+++ TRECHO DO DOCUMENTO +++
Das Comissões na Lei nº 14.133/2021
Jamil Manasfi Cruz
@jamilmanasfi
Bacharel em Direito e Administração Pública. MBA em Licitações e Contratos, MBA em Gestão Pública, Especialista em Metodologia do Ensino Superior, Professor e Orientador de TCC dos MBAs em Licitações e Contratos da Faculdade Polis Civitas - PR e do Centro Universitário São Lucas – RO, Professor do Grupo Negócios Públicos – NP, servidor de carreira da Prefeitura Municipal de Porto Velho – SEMOB, Pregoeiro e Coordenador de Licitações do CRA-RO, palestrante e instrutor na área de licitações e contratos, planejamento das contratações e formação de pregoeiros, e-mail: adm_jamil@hotmail.com.
Paulo José Ribeiro Alves
@prof.pauloalves
Bacharel em Direito; Pós-Graduado em Direito Administrativo Contemporâneo; Mestrando em Ciências Jurídicas (Master of Science in Legal Studies) com concentração em Riscos e Compliance pela Ambra University (Florida/EUA); Servidor de carreira do Superior Tribunal de Justiça, titular da unidade de Auditoria Operacional e de Governança do Conselho da Justiça Federal; Palestrante e Instrutor em Gestão Pública, Governança, Gestão de Riscos e Auditoria Governamental; Professor convidado da Academia Militar das Agulhas Negras – AMAN, da Escola da AGU – EAGU, do Conselho Nacional de Justiça – CNJ e da Escola Nacional de Administração Pública – ENAP; membro da Rede Governança Brasil – RGB e membro-fundador da Associação Latino-americana de Governança – ALAGOV; e-mail: profpauloalves@outlook.com.br
1 – INTRODUÇÃO
A Nova Lei de Licitações e Contratos – Lei 14.133, de 1º de abril de 2021 – chega com um enorme conjunto de novidades que devem ser enfrentadas pelos gestores envolvidos no macroprocesso de contratação e responsáveis pela utilização dos seus instrumentos assessórios, gerando considerável esforço hermenêutico.
Com o propósito de facilitar a vida do agente público que busca encontrar no novo marco normativo ferramentas úteis à boa condução das licitações públicas, os autores do presente artigo dedicaram algumas linhas para tratar da função e da composição das comissões presentes na NLLC. Ora, uma comissão, por natureza, é um colegiado que tem por função básica conduzir atividade de maior complexidade, distribuindo entre dois ou mais agentes a responsabilidade pela condução e pela tomada de decisão. Mas em quais casos a nova lei determinou a sua criação e, nestes casos, como deverá ser composta?
Na sequência, passaremos a tratar de cada uma delas conforme a ordem de aparição na Nova Lei de Licitações e Contratos.
+++
#### TAREFA PROPOSTA
Transcreva fielmente, do trecho sobre as comissões na Lei nº 14.133/2021, a passagem que começa em "Com o propósito" e termina em "deverá ser composta?". Os dados não têm relação com o trecho sobre as comissões na Lei nº 14.133/2021.
+++ DADOS DISPONÍVEIS +++
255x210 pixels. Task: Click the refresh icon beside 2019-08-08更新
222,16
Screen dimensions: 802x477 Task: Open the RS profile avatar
+++
#### RESPOSTA DESENVOLVIDA
Com o propósito de facilitar a vida do agente público que busca encontrar no novo marco normativo ferramentas úteis à boa condução das licitações públicas, os autores do presente artigo dedicaram algumas linhas para tratar da função e da composição das comissões presentes na NLLC. Ora, uma comissão, por natureza, é um colegiado que tem por função básica conduzir atividade de maior complexidade, distribuindo entre dois ou mais agentes a responsabilidade pela condução e pela tomada de decisão. Mas em quais casos a nova lei determinou a sua criação e, nestes casos, como deverá ser composta?